L’homme connaît de mieux en mieux les habitudes des animaux, ce qui lui permet de les capturer plus aisément.
Les exemples sont extrêmement bien choisis pour montrer comment la pêche professionnelle a supplanté la pêche sportive depuis le XIXème siècle, notamment pour la pêche des saumons.
Par ailleurs, il ne faut pas oublier les pollutions et les barrages, qui causent des mortalités parmi les poissons migrateurs.
Le cas du saumon et de l’anguille (poisson qui n’est pas toujours bien vu des pêcheurs) sont très bien traités.
Un autre exemple du gâchis et de la folie humaine est celui des ailerons de requin.

   La difficile “question cruciale de la gestion de la ressource”, est le titre d’un sixième chapitre dans lequel la politique de certains pays vis à vis de leurs ressources marines est montré du doigt.
Les auteurs expliquent avec brio que des pays comme la France aident, à coup de subventions, de détaxations sur le carburant, etc., les pêcheurs qui finalement n’hésitent pas à prendre les poissons en dessous des tailles légales !
D’après des sources sûres, ils démontrent que la France est un mauvais élève “en matière de contrôle de la réglementation des pêches”, et cela dure depuis trente ans !
Il faut attendre 2005 pour que la cour de justice européenne inflige “une amende de 20 millions d’euros, assortie d’une astreinte de 57,7 millions d’euros” à l’Etat français, trop laxiste avec ses pêcheurs !

Nous mangeons d’abord les juvéniles.

   Ceci n’est qu’un exemple des débordements de la part de certains pays en matière de gestion halieutique.
Lorsque vous lirez ce chapitre, vous découvrirez comment l’Europe achète des droits de pêche aux pays africains et pille leurs richesses maritimes en toute impunité, ne reversant qu’une somme minime aux pays accueillants.
Mais ce n’est pas tout, cette partie du livre nous révèle les flous juridiques internationaux dont profitent les senneurs (pêcheurs de thon qui utilisent la senne, un filet qui entoure les bancs de thons) qui menace le thon rouge de disparaître en Méditerranée.
En effet, certains thoniers français n’ont pas hésité à s’installer à Tripoli afin d’exploiter les zones de pêches libyennes, ainsi “ils peuvent émarger aux quotas français et libyens” expliquent les deux auteurs.
Situation difficile à avaler de la part des écolos et des scientifiques d’autant plus que, d’après des témoignages édifiants dénichés par les deux spécialistes, les thoniers contestent la situation de sur-pêche du thon rouge en Méditerranée.

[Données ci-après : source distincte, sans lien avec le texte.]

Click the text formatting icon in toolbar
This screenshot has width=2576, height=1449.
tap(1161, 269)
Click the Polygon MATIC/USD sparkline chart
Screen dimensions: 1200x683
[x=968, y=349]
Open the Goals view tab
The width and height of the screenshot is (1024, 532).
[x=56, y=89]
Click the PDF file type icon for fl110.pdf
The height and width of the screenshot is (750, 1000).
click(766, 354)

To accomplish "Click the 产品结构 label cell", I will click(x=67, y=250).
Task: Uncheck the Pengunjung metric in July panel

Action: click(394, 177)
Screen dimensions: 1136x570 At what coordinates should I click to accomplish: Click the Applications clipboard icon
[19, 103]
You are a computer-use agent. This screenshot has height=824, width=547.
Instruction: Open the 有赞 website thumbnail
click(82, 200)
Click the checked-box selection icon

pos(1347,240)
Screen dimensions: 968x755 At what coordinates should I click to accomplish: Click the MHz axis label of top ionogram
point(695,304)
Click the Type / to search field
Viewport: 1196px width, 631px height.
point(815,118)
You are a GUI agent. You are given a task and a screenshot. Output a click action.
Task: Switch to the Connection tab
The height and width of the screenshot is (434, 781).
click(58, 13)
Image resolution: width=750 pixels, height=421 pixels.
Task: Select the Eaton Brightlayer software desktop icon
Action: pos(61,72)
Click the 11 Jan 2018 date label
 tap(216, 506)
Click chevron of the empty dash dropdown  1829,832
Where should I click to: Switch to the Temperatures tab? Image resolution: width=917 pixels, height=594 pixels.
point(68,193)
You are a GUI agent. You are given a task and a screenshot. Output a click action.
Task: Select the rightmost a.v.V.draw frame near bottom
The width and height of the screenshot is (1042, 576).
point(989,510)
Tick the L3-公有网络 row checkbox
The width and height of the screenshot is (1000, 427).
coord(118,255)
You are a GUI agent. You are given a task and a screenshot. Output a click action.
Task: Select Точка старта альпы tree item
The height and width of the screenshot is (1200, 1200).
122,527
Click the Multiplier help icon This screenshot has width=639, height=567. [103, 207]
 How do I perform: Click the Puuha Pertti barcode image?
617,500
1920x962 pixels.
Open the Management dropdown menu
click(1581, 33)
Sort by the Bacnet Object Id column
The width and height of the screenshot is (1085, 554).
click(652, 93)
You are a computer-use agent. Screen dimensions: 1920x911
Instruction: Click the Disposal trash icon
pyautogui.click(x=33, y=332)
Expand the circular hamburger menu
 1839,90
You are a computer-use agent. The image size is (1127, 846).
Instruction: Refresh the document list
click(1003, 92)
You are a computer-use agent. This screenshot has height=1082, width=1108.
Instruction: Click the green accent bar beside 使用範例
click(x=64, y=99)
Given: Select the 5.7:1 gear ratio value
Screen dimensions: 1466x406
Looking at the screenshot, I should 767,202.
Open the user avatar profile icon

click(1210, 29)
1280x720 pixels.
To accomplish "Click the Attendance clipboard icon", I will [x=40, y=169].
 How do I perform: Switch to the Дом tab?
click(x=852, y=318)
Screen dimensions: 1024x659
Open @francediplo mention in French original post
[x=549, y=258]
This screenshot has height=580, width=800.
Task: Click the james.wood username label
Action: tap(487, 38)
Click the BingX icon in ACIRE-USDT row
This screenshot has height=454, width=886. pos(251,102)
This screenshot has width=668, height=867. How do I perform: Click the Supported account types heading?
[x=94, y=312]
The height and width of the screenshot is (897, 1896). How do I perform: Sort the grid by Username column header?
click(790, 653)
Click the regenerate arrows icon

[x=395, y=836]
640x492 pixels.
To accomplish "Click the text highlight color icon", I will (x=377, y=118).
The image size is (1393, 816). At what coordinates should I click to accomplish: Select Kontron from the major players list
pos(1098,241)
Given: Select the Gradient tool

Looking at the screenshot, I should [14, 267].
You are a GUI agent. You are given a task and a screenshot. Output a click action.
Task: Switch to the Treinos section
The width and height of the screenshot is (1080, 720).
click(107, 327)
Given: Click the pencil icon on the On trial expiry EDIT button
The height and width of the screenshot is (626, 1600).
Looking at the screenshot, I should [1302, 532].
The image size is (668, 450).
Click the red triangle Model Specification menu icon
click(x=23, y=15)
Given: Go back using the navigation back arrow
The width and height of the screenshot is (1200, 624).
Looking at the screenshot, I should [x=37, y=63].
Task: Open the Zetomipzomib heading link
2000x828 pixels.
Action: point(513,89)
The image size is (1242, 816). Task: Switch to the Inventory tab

   L’avant-dernier chapitre évoque le fait de “manger du poisson par temps de surexploitation”.
Les deux spécialistes expliquent que la répartition de la consommation est inégale, calquée sur la répartition des richesses mondiales : pour faire simple, les pays les plus riches sont les plus gros consommateurs de poissons !
De nouveau, les deux compères égratignent l’image de la pêche industrielle en France en révélant que : “95% des poissons pêchés sont inférieurs à 23 cm.
Nous mangeons désormais presque exclusivement des juvéniles, mais nous ne nous en apercevons même pas”.
Ceci est en partie dû aux contrôles de la taille des poissons, pratiquement inexistants jusqu’en 2006 dans notre beau pays !
C’était d’ailleurs une des revendications du FISH..

   Pour finir, les auteurs abordent “les écosystèmes marins au cœur de la pêche”, plutôt ciblée sur l’environnement qui entoure nos compagnons de jeux.

   Après avoir lu ce livre (imprimé sur du papier recyclé), tout devient plus clair pour le novice en matière de pêche maritime.
Les nombreuses révélations, très bien argumentées vis à vis des institutions françaises et européennes, laissent tout de même un goût amer au pêcheur sportif pratiquant le no-kill intéressé par les questions halieutiques d’ordre général.
Dans Une mer sans poissons, Philippe Cury et Yves Misery nous font prendre conscience des problèmes qui existent parfois depuis longtemps.
Ils pointent du doigt les principaux acteurs, responsables de la sur-pêche, des ministères jusqu’aux pêcheurs.